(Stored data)
BEGIN

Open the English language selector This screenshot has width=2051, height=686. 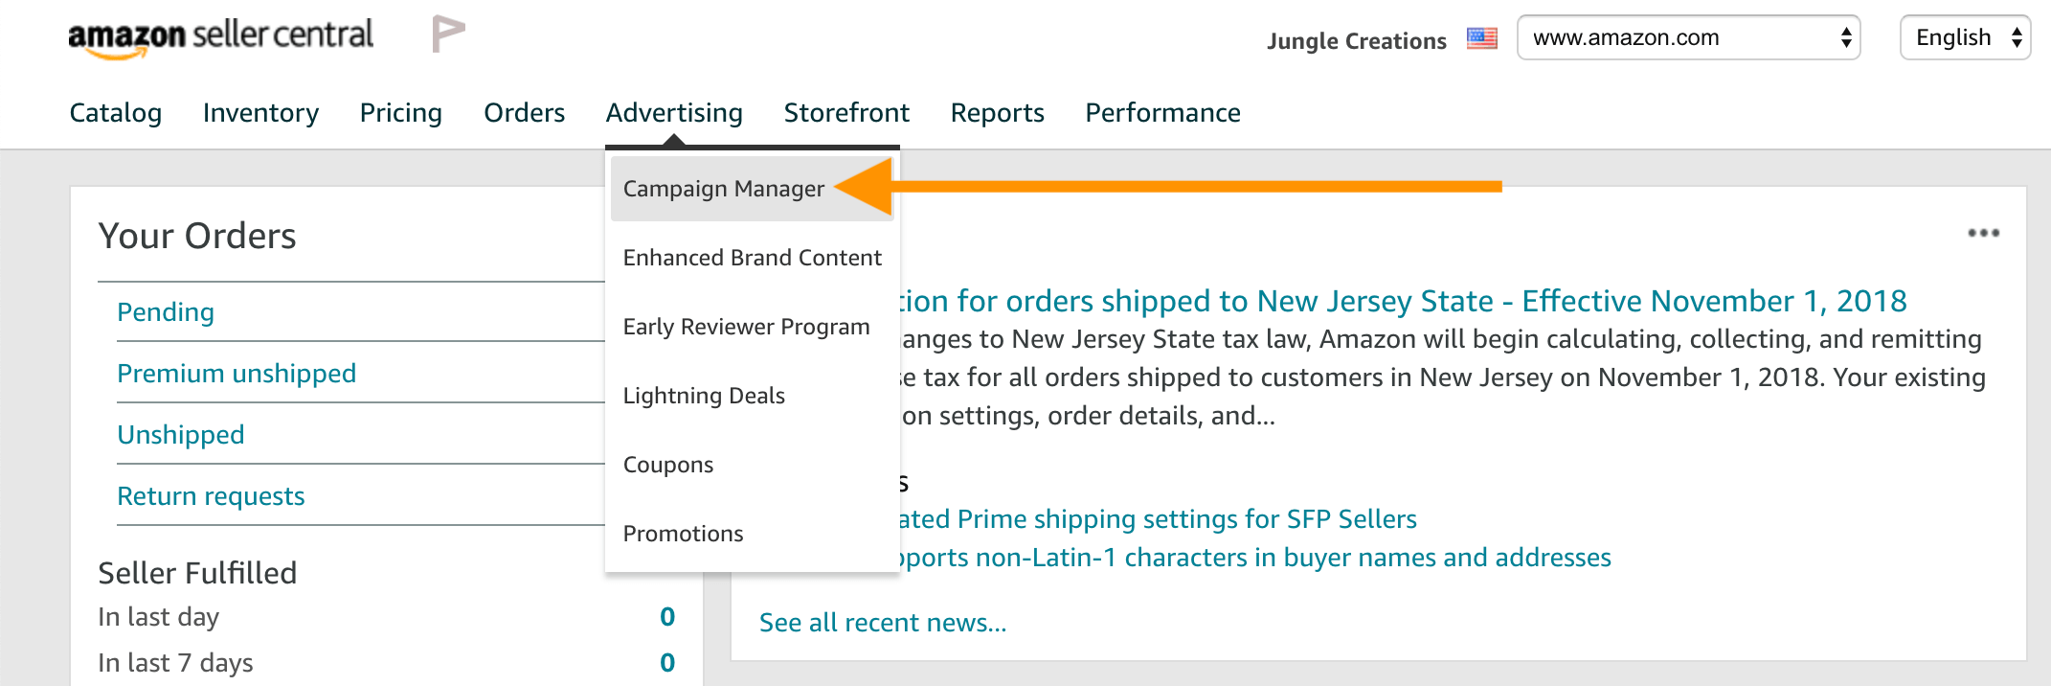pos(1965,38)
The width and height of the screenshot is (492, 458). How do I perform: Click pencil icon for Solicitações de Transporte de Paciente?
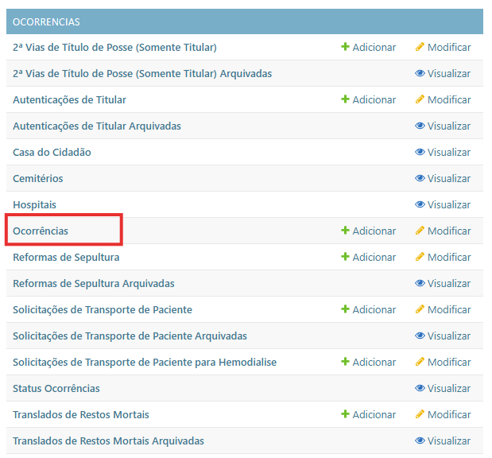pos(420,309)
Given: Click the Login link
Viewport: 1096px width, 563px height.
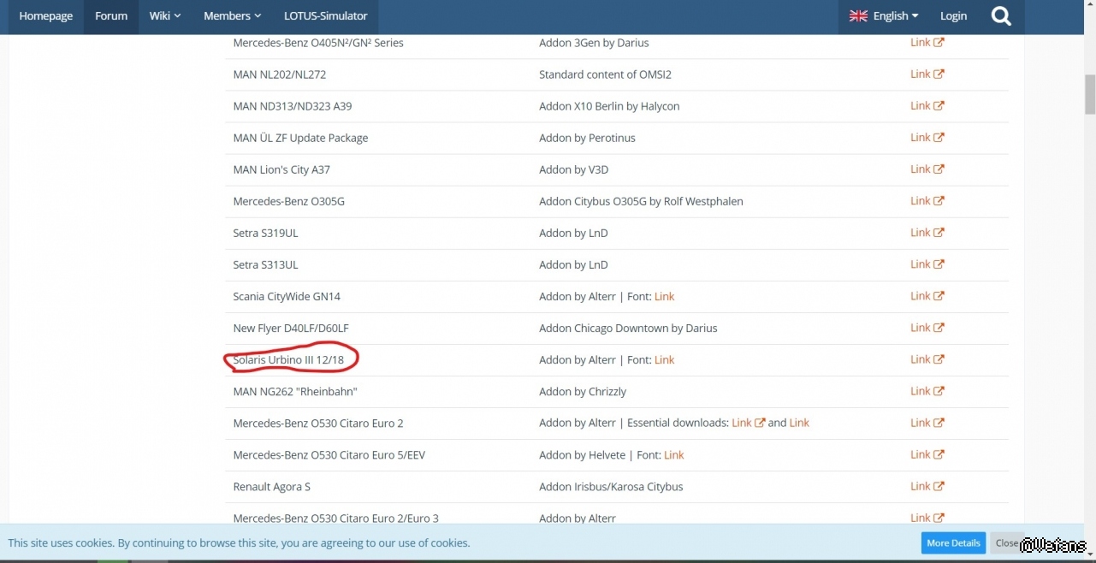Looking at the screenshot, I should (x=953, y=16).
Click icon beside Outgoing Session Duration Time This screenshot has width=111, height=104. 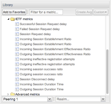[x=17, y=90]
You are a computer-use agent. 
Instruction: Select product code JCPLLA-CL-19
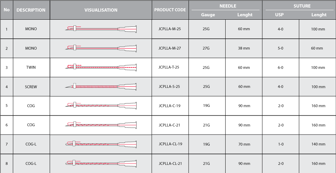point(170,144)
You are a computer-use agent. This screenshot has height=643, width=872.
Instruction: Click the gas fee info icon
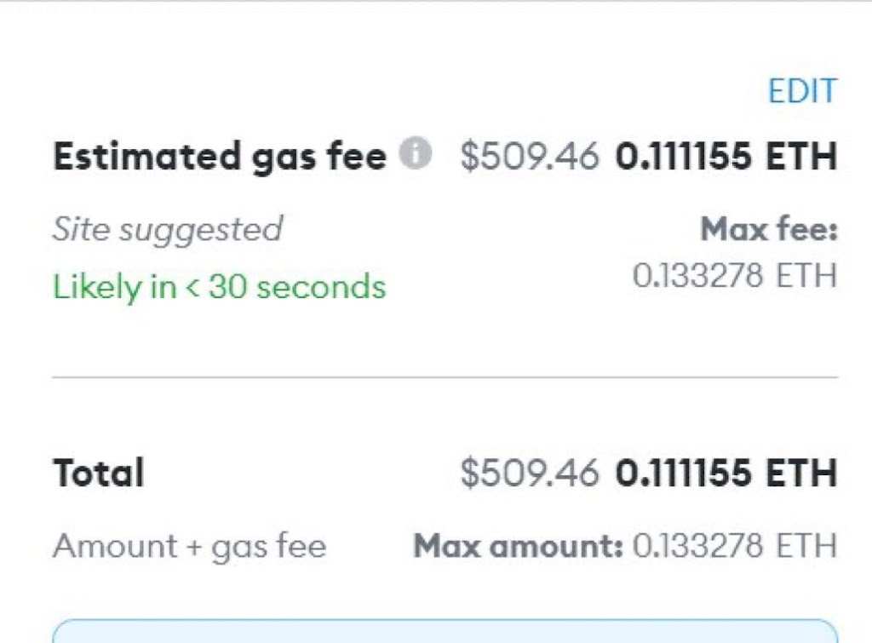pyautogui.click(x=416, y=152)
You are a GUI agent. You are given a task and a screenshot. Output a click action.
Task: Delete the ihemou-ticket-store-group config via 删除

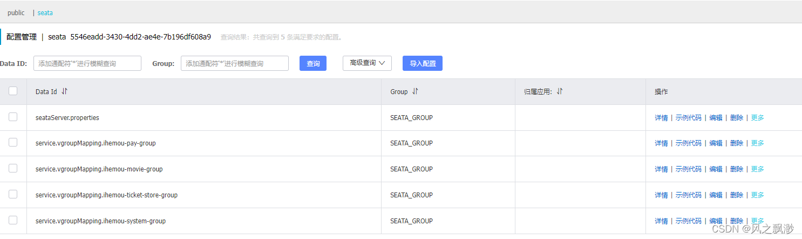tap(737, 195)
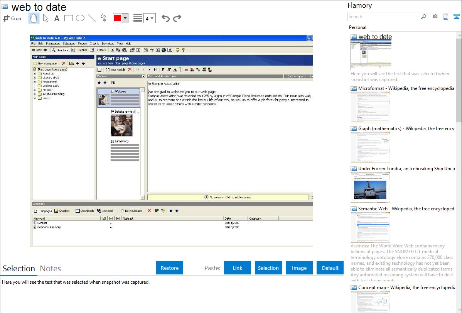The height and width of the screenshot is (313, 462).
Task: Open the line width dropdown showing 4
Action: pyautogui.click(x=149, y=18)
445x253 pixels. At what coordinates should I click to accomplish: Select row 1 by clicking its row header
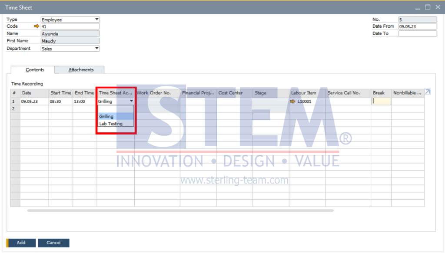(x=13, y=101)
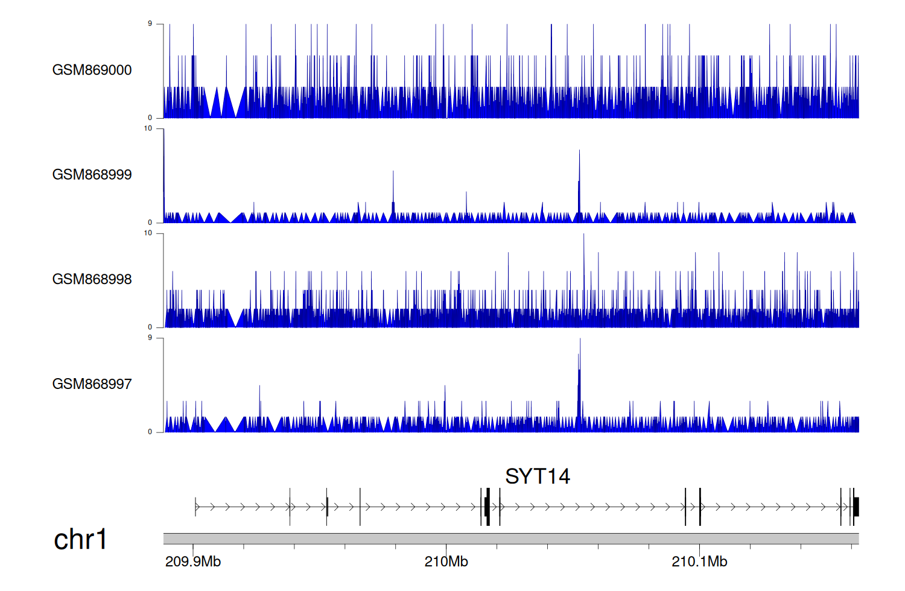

END

(ACTIVITY) Where a line of the entries contains "agent", report that line.

(ANSWER TO THIS TASK)
You are a computer-use agent. 
You are a computer-use agent. This screenshot has height=643, width=872.
You are a GUI agent. You are given a task and a screenshot. Output a click action.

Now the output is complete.